Breaking down a few different kinds of text analysis#

Natural language processing (NLP) is a wide wide field that encompasses everything involving language. We'll mostly be sticking with analyzing documents, but even then there are a hundred and one different things we can do. Let's break a few of them down.

(and yes, everything from books to tweets count as "documents")

Word counting#

Sometimes you just want to count some words. We outline both a simple technique as well as a more advanced version, too.

Topic modeling and clustering#

If you have no clue what a set of documents might be about, both topic modeling and clustering are approaches to getting a glance at what's inside. Topic modeling tries to find a set of topics that show up in the documents, while clustering organizes the documents into separate, discrete categories.

Entity extraction#

Sometimes you aren't looking for concepts, you're looking for actual people or things. Who is mentioned in that document dump? What companies are listed in a judge's conflict of interest filings? This is entity extraction.

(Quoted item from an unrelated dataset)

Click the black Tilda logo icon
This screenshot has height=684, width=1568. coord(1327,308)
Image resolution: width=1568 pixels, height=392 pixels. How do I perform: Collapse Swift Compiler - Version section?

When you have a large set of documents, you can often organize them into two (or more) categories: ones you're interested in and ones you aren't.

You might be trying to find comments mentioning bullying, or disciplinary orders about sexual abuse, or complaints mentioning airbags that malfunctioned in a specific way. Classification can help out in these situations, by having you train the computer what interesting and uninteresting documents look like. You read a portion and then let the computer explore the rest!

We cover classification under a different section, so you'll want to review how to count words first.

Sentiment analysis#

Positive or negative? Happy or sad? Sentiment analysis is the idea that you can extract emotional meaning based on what people have written. Often used for news stories or tweets, it's generally a subset of classification.

Document similarity#

Comparing two or more documents can be approached a few different ways. Are you looking for word-for-word plagiarism, or just similarity in concepts? The former you can do with simple counts, while the latter takes a leap into word embeddings.